In researching how best to prepare students for new-media literacy, I’ve come across the term confirmation bias—the tendency that all human beings share to search for or interpret information in a way that supports already held beliefs, and to ignore contrary evidence. It’s something that is hardwired into our brains—our world is too complicated for us to keep testing everything we know.
It’s also one of the many cognitive biases that give us fake news and hyperpartisan politics as we learn to ignore evidence and just look for ways to prove ideas that we already hold.
So what can we do to help students become critical and independent thinkers, voters who are not victims of manipulative fake news or corrupt politicians? One concrete, practical step toward that goal is to teach students to craft quality argument essays. Here are a few ideas about how to do that.
Starting With a Clean Slate
Many students are taught that you start with a thesis and then look for evidence. But I don’t want my students to fuel their biases. Instead, they need to learn to always start with the evidence, without any preconceived ideas about what they will find. It’s also very important to give them tools to analyze that evidence and show them how to do it with scaffolding and instruction.

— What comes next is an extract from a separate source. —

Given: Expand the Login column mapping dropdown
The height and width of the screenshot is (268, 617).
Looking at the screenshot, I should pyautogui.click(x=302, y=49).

Cherry-Picking Not Allowed
It’s very tempting to focus only on the facts that support what we want to believe. Instead, push students to examine the pieces that are confusing or difficult or that seem to contradict their ideas. Those are in many ways the most important parts to include in an argument essay. We can’t dismiss that which doesn’t agree with what we already think—we have to address it.
Revising the Thesis
Once they really take a look at the evidence that doesn’t fit with their ideas, they’ll likely have to revise what they first thought. Rather than see this as making a mistake or getting it wrong, students need to be taught that you don’t have a good thesis if you don’t revise it. An examination of the evidence will likely show that their first thought was too simplistic or obvious. They’ll need to go back and look for the elements they ignored if they want a quality idea.
Truly Integrating the Counterclaim
Human beings are also hardwired to avoid cognitive dissonance, which is what happens when we hold two inconsistent thoughts at the same time. By making the counterclaim part of the essay, rather than a paragraph that’s tacked on at the end or thrown in because “the teacher told me to,” we work to stretch our brains a little more and learn to better understand the other side. So teach students to incorporate the counterclaim, and not to just include it.

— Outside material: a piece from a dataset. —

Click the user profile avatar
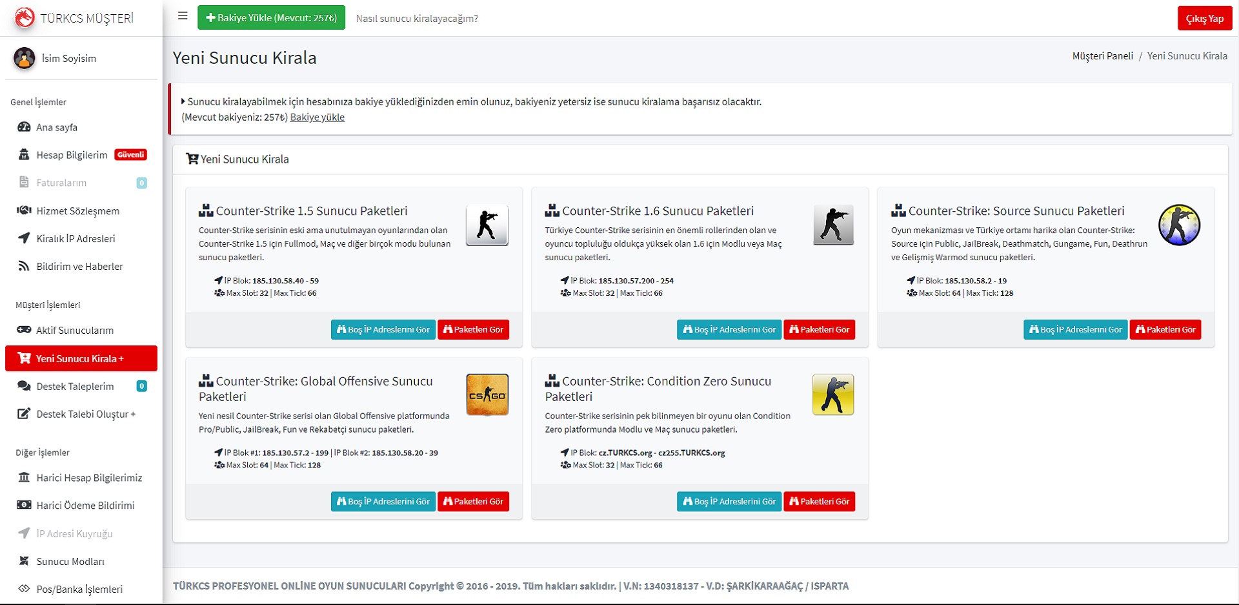 pos(25,58)
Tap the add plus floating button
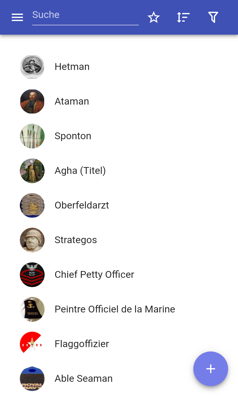Image resolution: width=238 pixels, height=396 pixels. click(x=211, y=369)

Getting Critical About Ideas—Even Their Own
It’s pretty easy to be critical of others’ thinking, and anyone who has asked students to critique a sample essay or paragraph written by a fellow student has witnessed that. But if students are to learn to be critical of their own ideas and assumptions, they need to be constantly searching for biases and flawed reasoning. When they see this as part of the process, not a judgment that they are doing something wrong, they’ll learn to improve their ideas by examining them with a critical lens.

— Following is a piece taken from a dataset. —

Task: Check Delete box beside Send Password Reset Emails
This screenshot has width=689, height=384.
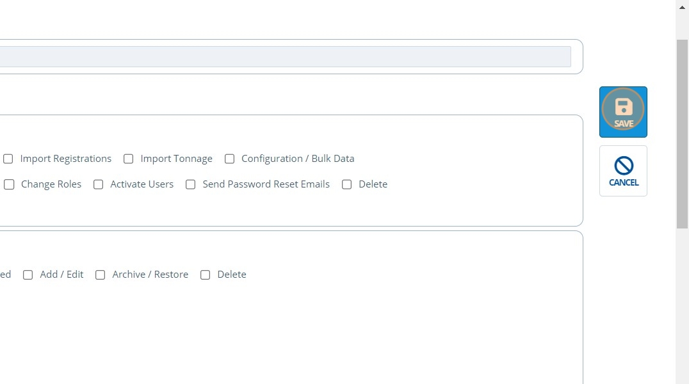Action: point(347,184)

Modeling Acceptance of Compelling Evidence
One of my favorite parts of teaching is the way that students teach me. That poem I’ve read 50-plus times and think I have totally nailed? When a 16-year-old kid comes along, reads the poem for the first time, and shows me that I’ve ignored a major theme all this time—that’s a humbling moment. Such moments are also a good time to show students that it’s OK to change your mind when the evidence points out the flaws in your reasoning.